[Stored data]
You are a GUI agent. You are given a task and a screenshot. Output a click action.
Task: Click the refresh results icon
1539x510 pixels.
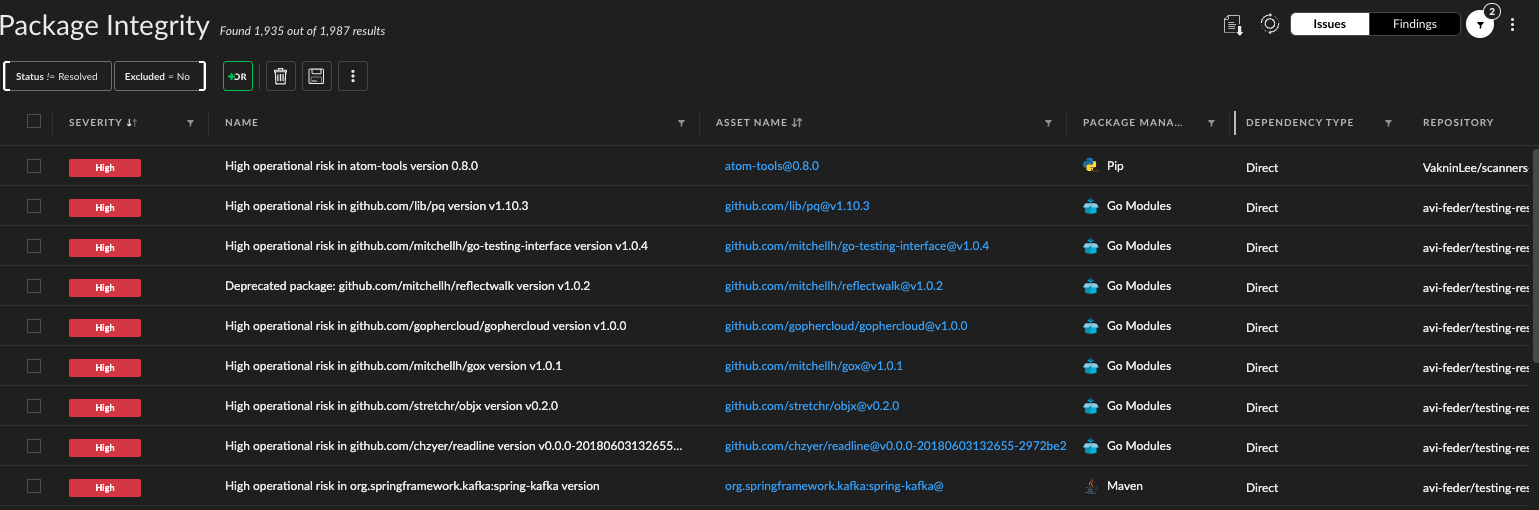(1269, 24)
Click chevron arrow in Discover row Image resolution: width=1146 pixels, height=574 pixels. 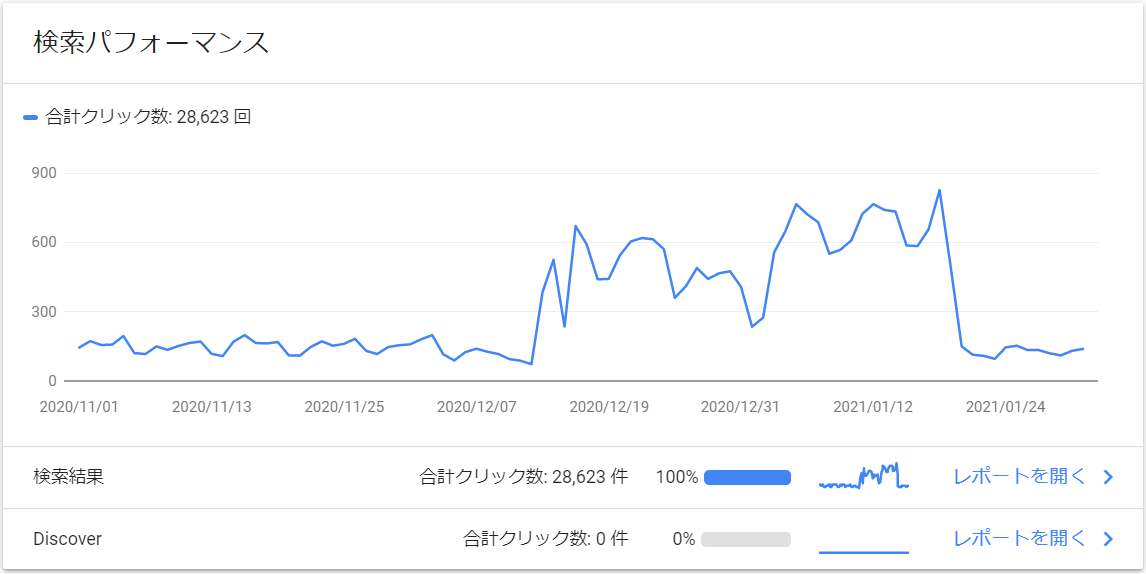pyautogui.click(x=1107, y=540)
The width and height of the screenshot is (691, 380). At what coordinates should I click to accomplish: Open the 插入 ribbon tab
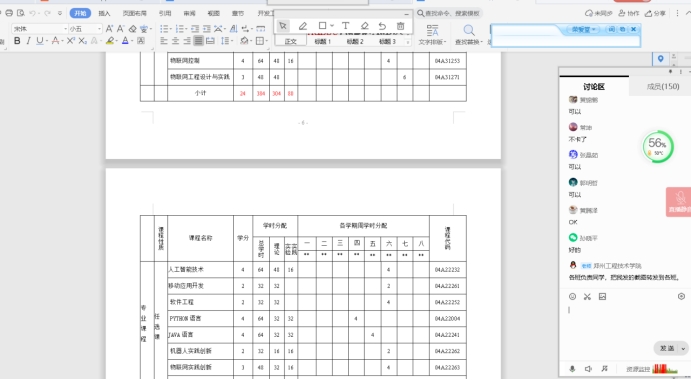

§ **Exercise brief**:
Copy from the entries above each line in which the string "screenshot" can be found.

§ **Result for this exercise**:
You are a GUI agent. You are given a task and a screenshot. Output a click action.
The width and height of the screenshot is (691, 380). At what coordinates should I click to accomplish: Open the 插入 ribbon tab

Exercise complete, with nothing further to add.